Wednesday, August 28, 2013

You spent $100,000 on a Tesla?

Oh, sorry.  Security will be extra:
Slack authentication in Tesla's Model S REST API exposes the electric car to a variety of non-safety but non-trivial attacks, according to a Dell engineer and Tesla owner.

In this post over at O'Reilly, Dell senior distinguished engineer and executive director of cloud computing George Reese says the “flawed” authentication protocol in the Tesla REST API “makes no sense”. Rather than using OAuth, Tesla has decided to craft its own authentication, which Reese unpicked.
Use a common security standard that's field proven?  Nah - let's make up our own.  It'll be awesome.
While the flaw doesn't offer access to any “operational” aspects of the car – like steering or brakes – the risks are still significant. An attacker could fool around with configuration settings, the climate control, the sunroof, open the charge port, and anything else supported by the API. Apart from tracking owners' movements, “there is enough here to do some economic damage both in terms of excess electrical usage and forcing excess wear on the batteries”, Reese notes.
Like I said, it'll be awesome.  RTWT for all the simply horrifying n00b mistakes that Tesla made.  There's more, so very much more.


lelnet said...

Honestly, from reading about the state of security in the car biz, it sounds like Tesla (wherein, at least according to this article, you definitely won't be able to use Bluetooth to remotely disable the brakes) is one of the _better_ ones.

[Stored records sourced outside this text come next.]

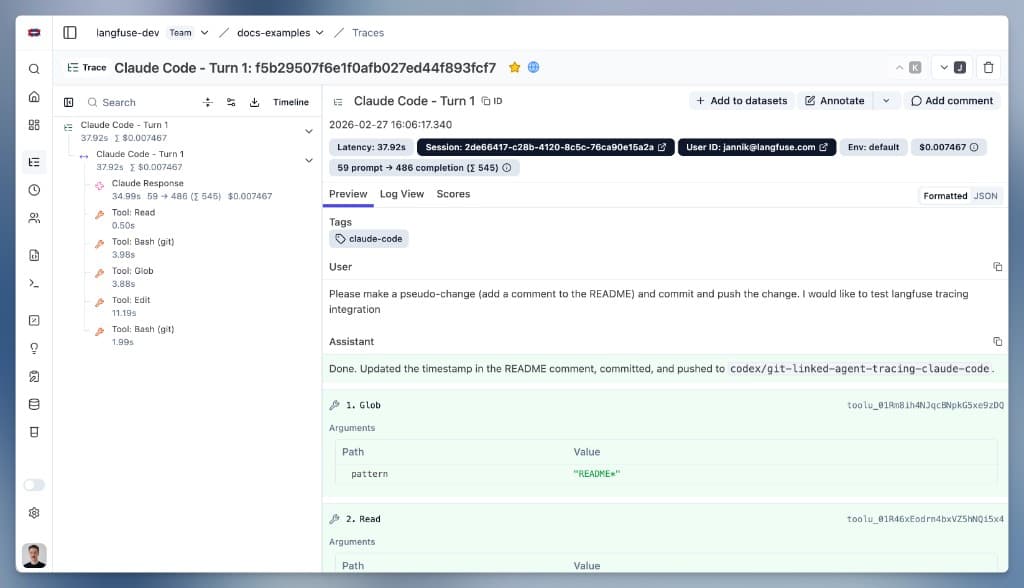Toggle the Timeline view in trace panel

[291, 102]
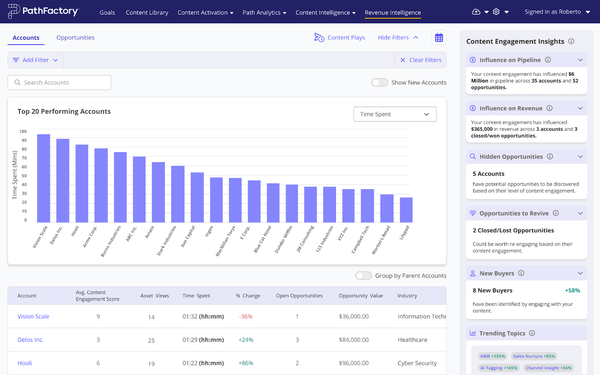
Task: Enable Group by Parent Accounts switch
Action: pyautogui.click(x=363, y=276)
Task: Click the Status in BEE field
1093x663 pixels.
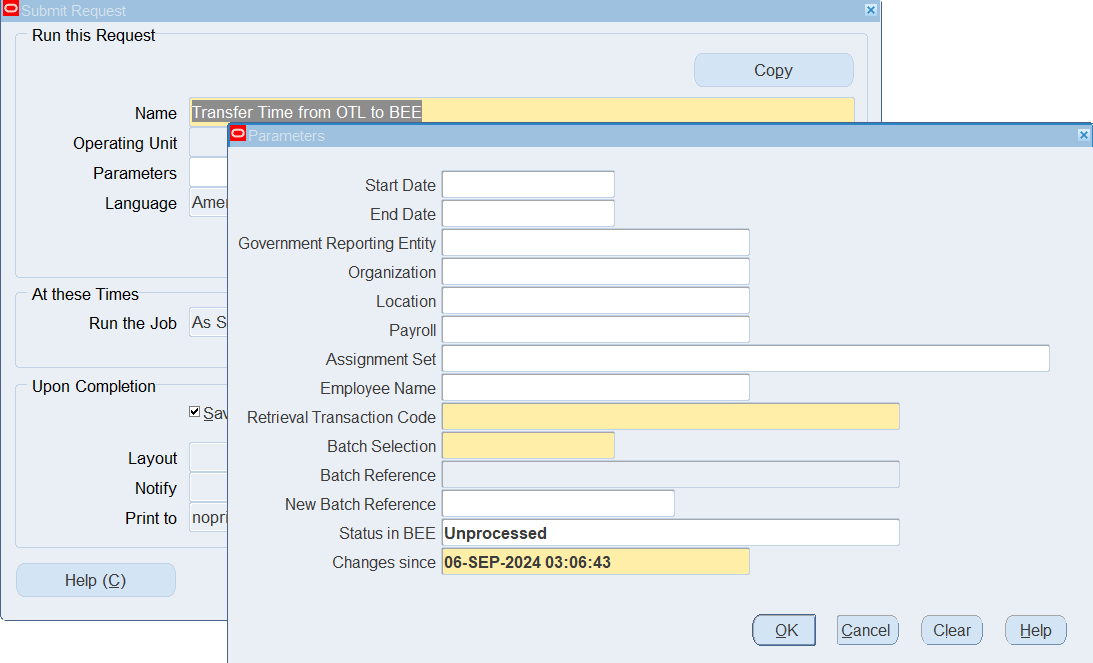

Which just goes to show how sad things really are.

Rob K said...

I am constantly befuddled by programmers who roll their own implementation of something, when, if they'd take a few hours of research, there are great robust libraries available to do it.

Simply put, never roll your own unless you absolutely have no other choice.

Dave H said...

Agreed. If your boss has any money sense at all, he won't let you roll your own. I've tried, but it always came down to this:

Boss: "How much to buy it?"
Me: "$20 grand."
Boss: "And how long will it take you to do it?"
Me: "Nine months."
Boss: "Buy it."
Me: "But..."

Also, when you buy code from someone else, you can blame them when it breaks. That's worth a lot.